Shirley Temple Black, the precocious child star to end all child stars, died late Monday night. She was 85.
A publicist for the actress says Temple died of natural causes at her Woodside, Calif. home as she was surrounded by family and caregivers.
The young tap-dancing star with the perfect corkscrew curls and dimpled smile got her start during the 1930s, a time when much of America needed a pick-me-up to escape the reality of The Great Depression. Temple rose to fame with her role in War Babies as a part of the Baby Burlesks short films series.
During the height of her career, she was featured in more than 20 films and undoubtedly gained more popularity than old Hollywood talents such as Clark Gable and Greta Garbo. By the age of 10, her asking salary was $50,000 per movie.
While she starred alongside Hattie McDaniel, James Dunn, Adolphe Menjou, Jack Haley, Buddy Ebsen and others, it was her partnership with legendary entertainer Bill "Bojangles" Robinson over four films that stood out among the rest.

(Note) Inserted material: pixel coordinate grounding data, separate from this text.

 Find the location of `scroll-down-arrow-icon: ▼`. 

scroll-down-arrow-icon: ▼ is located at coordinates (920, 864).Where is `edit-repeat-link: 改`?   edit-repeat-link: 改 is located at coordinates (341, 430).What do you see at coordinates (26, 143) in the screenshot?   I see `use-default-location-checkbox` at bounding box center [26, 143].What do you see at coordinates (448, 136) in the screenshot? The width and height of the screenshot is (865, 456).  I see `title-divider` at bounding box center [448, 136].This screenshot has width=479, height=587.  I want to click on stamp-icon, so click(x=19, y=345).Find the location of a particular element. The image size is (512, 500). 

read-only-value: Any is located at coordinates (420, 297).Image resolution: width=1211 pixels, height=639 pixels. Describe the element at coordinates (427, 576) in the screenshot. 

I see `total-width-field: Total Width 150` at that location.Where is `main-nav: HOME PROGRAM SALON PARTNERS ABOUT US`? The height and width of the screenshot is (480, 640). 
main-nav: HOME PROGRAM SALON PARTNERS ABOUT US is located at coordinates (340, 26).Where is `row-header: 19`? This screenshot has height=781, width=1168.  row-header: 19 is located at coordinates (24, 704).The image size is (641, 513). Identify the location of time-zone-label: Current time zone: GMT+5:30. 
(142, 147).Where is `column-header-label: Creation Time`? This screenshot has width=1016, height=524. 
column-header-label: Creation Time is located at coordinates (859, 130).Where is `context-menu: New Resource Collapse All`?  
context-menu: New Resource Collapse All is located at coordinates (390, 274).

Despite their 50-year age difference and racial tensions in America, Temple noted Robinson as her favorite co-star.
After marrying Charles Black, Temple eventually stepped away from the spotlight and carved out a career as a foreign diplomat. Per CNN, she served in the U.S. delegation to the United Nations from 1969 to 1974, was U.S. ambassador to Ghana from 1974 to 1976 and U.S. ambassador to Czechoslovakia from 1989 to 1992.
Temple's professional credits included Red Haired Alibi, Out All Night, Curly Top, Heidi, Stand Up And Cheer!, Little Miss Marker, Bright Eyes and more.
Funeral arrangements for Temple are pending.